Dari Nafi’ bahwa Abdullah memberitahukan sesungguhnya Nabi sallallahu alaihi wa sallam membuat cincin dari emas dan dijadikan matanya di sisi dalam tangannya ketika memakainya. Dan orang-orang membuat cincin dari emas. Kemudian beliau naik mimbar memuji dan menyanjung kepada Allah seraya bersabda, “Sungguh saya dahulu membuatnya. Dan sesungguhnya saya tidak memakainya. Maka beliau buang dan orang-orang pada membuangnya. Juwairiyah mengatakan, “Saya tidak mengira kecuali berkata di tangan sebelah kanan.” (HR. Bukhori, no. 5876 dalam redaksi Muslim juga 2091 dengan jelas sebelah kanan juga)

Dari Anas radhiallahu anhu berkata:

صَنَعَ النَّبِيُّ صَلَّى اللَّهُ عَلَيْهِ وَسَلَّمَ خَاتَمًا ، قَالَ : إِنَّا اتَّخَذْنَا خَاتَمًا وَنَقَشْنَا فِيهِ نَقْشًا ، فَلَا يَنْقُشَنَّ عَلَيْهِ أَحَدٌ . قَالَ : فَإِنِّي لَأَرَى بَرِيقَهُ فِي خِنْصَرِهِ (رواه البخاري، رقم 5874، وبوب عليه بقوله : باب الخاتم في الخنصر)

“Nabi sallallahu alaihi wa sallam membuat cincin. Seraya bersabda, “Sesungguhnya kami membuat cincin dan memahatnya dengan pahatan. Maka janganlah seseorang memahatnya. Berkata (Anas), “Sesungguhnya saya melihat kilatannya di jari kelingkingnya.” )HR. Bukhori, 5874 dan beliau membuat bab dengan mengatakan ‘Bab Al-Khotam Fil Khinsir, Bab cincin di kelingking).
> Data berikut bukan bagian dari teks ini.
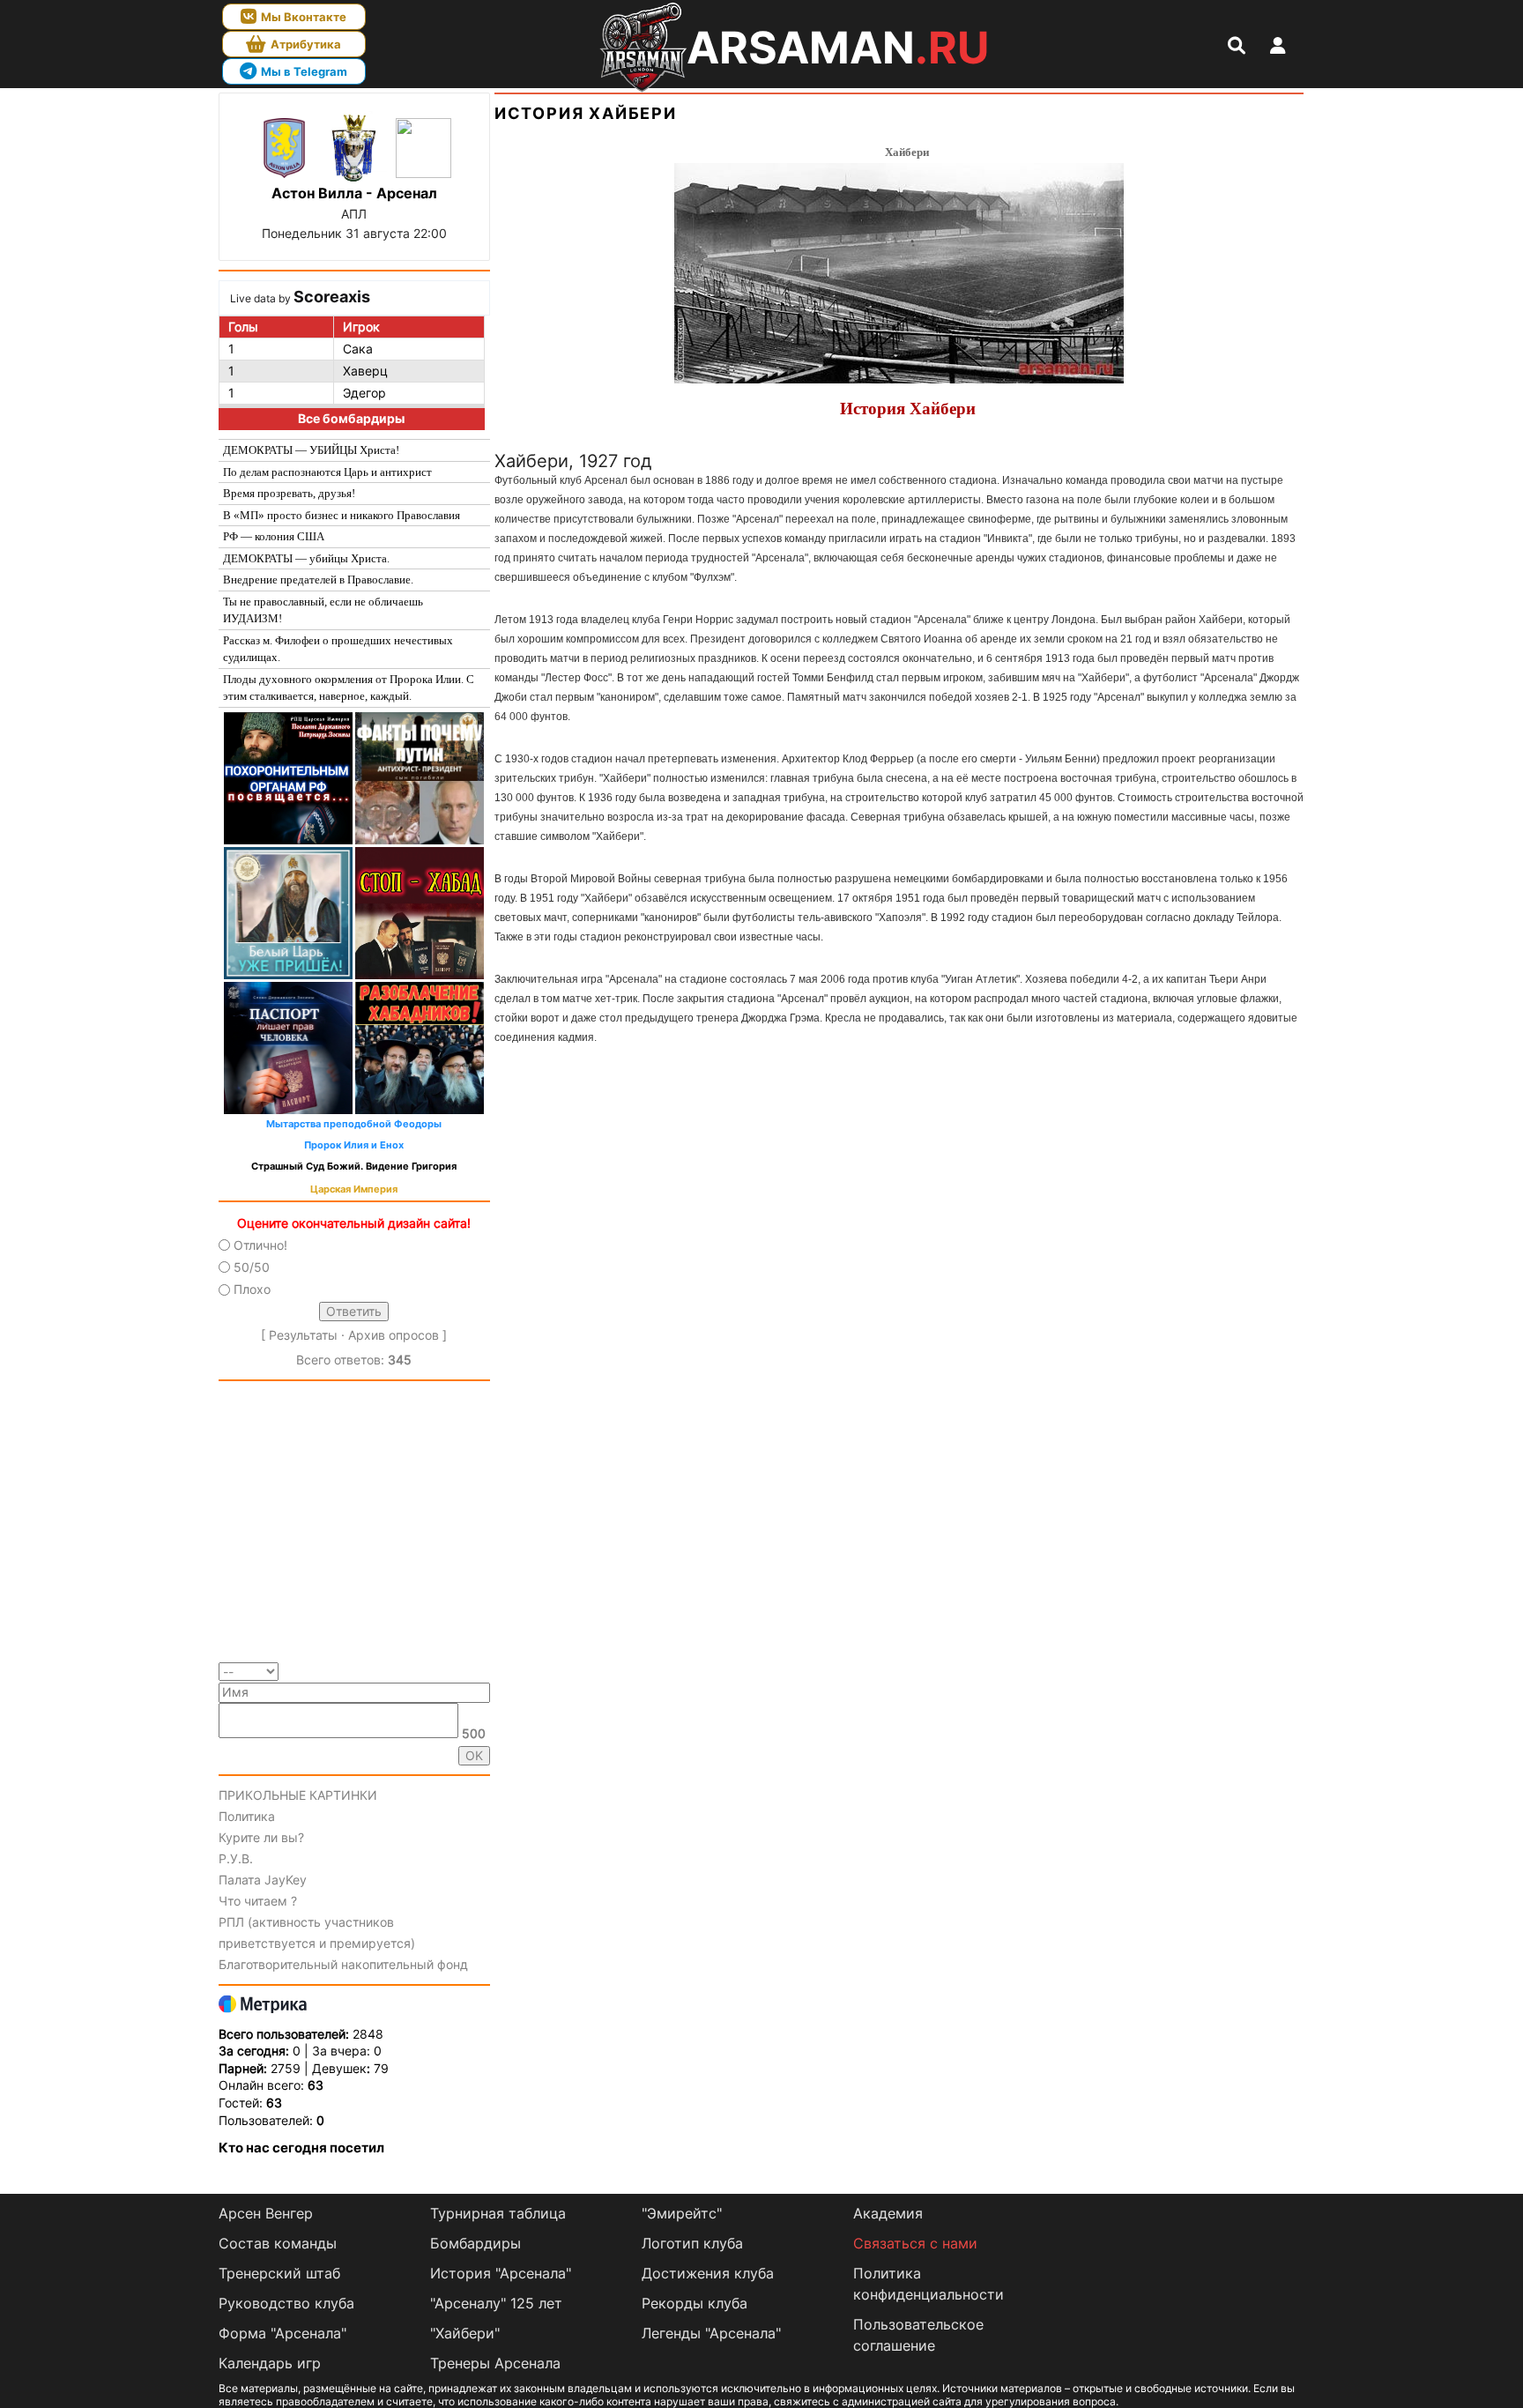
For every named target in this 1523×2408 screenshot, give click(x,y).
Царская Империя (353, 1189)
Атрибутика (306, 44)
Bahkan Terdapat larangan memakainya di tengan dan jari telunjuk. Sebagaimana dalam hadits Ali bin Abi Tolib radhiallahu anhu berkata:

( نهاني رسول الله صلى الله عليه وسلم أن أتختم في أصبعي هذه أو هذه قال : فأومأ إلى الوسطى والتي تليها (رواه مسلم، 2078)
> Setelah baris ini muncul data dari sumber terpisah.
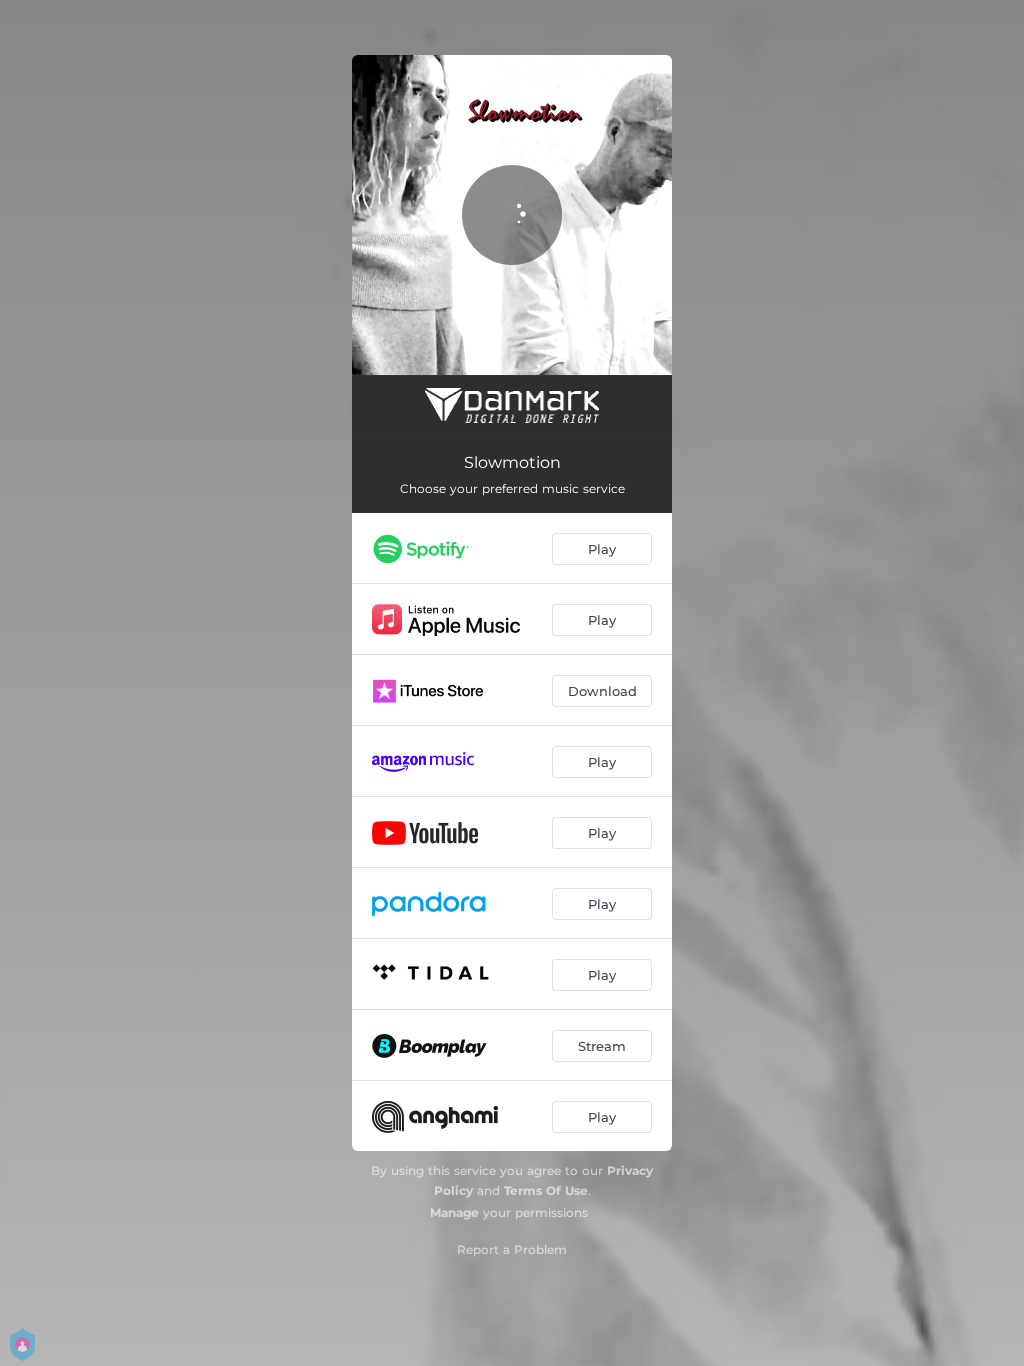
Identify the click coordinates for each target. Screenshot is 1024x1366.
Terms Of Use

“Rasulullah sallallahu alaihi wa sallam melarangku memakai cincin di jariku ini atau ini berkata, sambil menunjuk ke jemari tengah dan setelahnya.” (HR. Muslim, no. 2078).

Sebagian Ulama berpendapat bahwa hukumnya makruh. Iman an-Nawawi rahimahullah mengatakan, “Makruh bagi pria untuk memekai cincin di jari tengah dan telunjuk karena hadits ini, dan makruhnya adalah makruh tanzîh.”[1]

Adapun Ibnu Hazm rahimahullah berpendapat bahwa hukumnya haram. Beliau rahimahullah mengatakan, “Tidak ada beda antara orang yang shalat dengan memakai cincin di jari yang dilarang dengan orang yang shalat dengan memakai pakaian sutera atau melakukan perkara haram yang lain, karena masing-masing telah melakukan perbuatan terlarang dalam shalatnya.”[2]

Hadits ini berlaku untuk pria saja. Maka hendaknya kaum pria tidak memakai cincin di jari tengah atau telunjuk karena hukumnya minimal makruh. Adapun wanita boleh memakainya di jari mana saja menurut kesepakatan Ulama (ijma’).

Berbagai upaya dilakukan untuk menguak rahasia dan hikmah di balik kegemaran Rasul itu. Salah satunya seperti yang tertuang dalam Fatawa Ibn Hajar al-Haytami al-Kubra. Kitab ini mengutip beberapa dalil dari hadis dengan beragam derajat kesahihannya, yang berbicara perihal manfaat sunah pemakaian cincin seperti yang dicontohkan Rasul. 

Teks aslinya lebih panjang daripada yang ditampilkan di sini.